İsmet Solak: Çankaya'da yapısal değişim

İsmet SOLAK
Haberin Devamı

ERTUĞRUL Özkök, üç kapı geçmeden Cumhurbaşkanı Sezer'in makamına nasıl ulaştığını öyle güzel anlattı ki, bayıldım.

Özkök, ilk bakışta özendiren bir Köşk tablosu çiziyordu. Renk cümbüşü yerine, dinlendirici bir atmosferi gözler önüne seriyordu.

Ancak, ‘‘prezidansiyel hava artık yok’’ dedikten sonra da soruyordu:

‘‘Acaba cumhurbaşkanlığı sembollerinin bu kadar sıradan hale getirilmesi doğru mu? Halkın bu tür mütevazı yaklaşımları sevdiği kesin. Dolayısıyla Sezer'in bu davranışları ile belli bir halk desteği aldığını sanıyorum. Ama ben yine de bu soruyu sormadan edemiyorum.’’

İşte, burada durdum... Ben de bu sorulara yanıt arıyordum.

Ertuğrul Özkök'ün kaldığı yerden, şimdi ben devam etmek istiyorum.

* * *

Yeni Cumhurbaşkanımız göreve geldikten sonra, kendi yaşam tarzını Köşk'e taşıdı ve taşımaya devam ediyor. Bu gelişme, belli kesimlerde beğeniliyor.

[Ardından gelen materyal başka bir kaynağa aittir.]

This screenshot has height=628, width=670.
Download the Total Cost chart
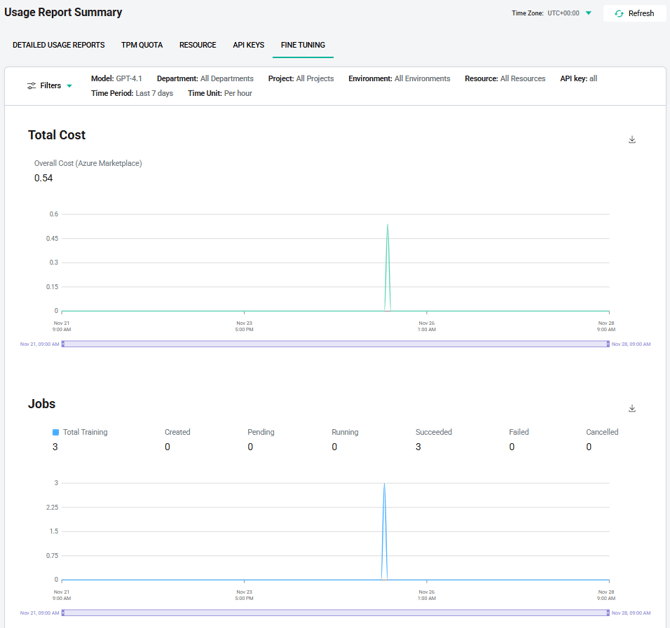coord(632,140)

Oysa, devlet yönetiminin kişilerin kendi özel yaşantılarıyla senkronize olması gerekmez mi? Büyük devletlerin yazılı kural ve gelenekleri vardır.

Cumhurbaşkanımız da, 65 milyonu temsil eder. Köşk'te bir değişim daha:

- Ben, yurtdışına gidiş gelişlerde büyük askeri tören yaptırmayacağım!

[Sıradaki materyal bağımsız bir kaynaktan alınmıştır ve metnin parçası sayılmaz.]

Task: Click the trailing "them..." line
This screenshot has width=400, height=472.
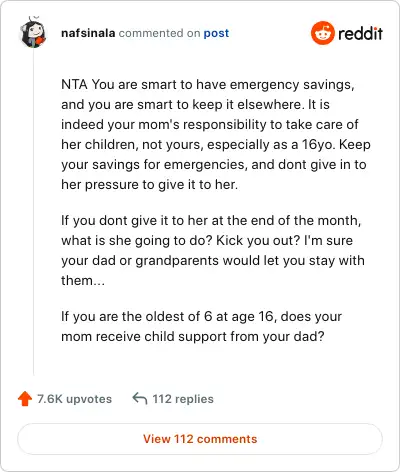Action: (x=83, y=280)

Emir demiri keser. Artık, bir manga asker geliyor, selam duruyor.

Yani tevazu sahibi. Peki, bu makam tevazu kaldırır mı? Atatürk'ten bu yana tüm cumhurbaşkanları, devlet başkanlığını temsil görevini bir törenler manzumesi içinde yerine getirdi. Törenler, bir tantana değildi ki!

- Cumhurbaşkanı'nın emri altında, kendisini korumakla görevli Muhafız Alayı var. Muhafız Alayı'nın, Türkiye'nin en gözde, en büyük alayı olduğu gururla söylenir. Bu alayı temsilen bir merasim kıtası yurtdışı gidiş ve gelişinde cumhurbaşkanını bando eşliğinde törenle uğurlar ve karşılar.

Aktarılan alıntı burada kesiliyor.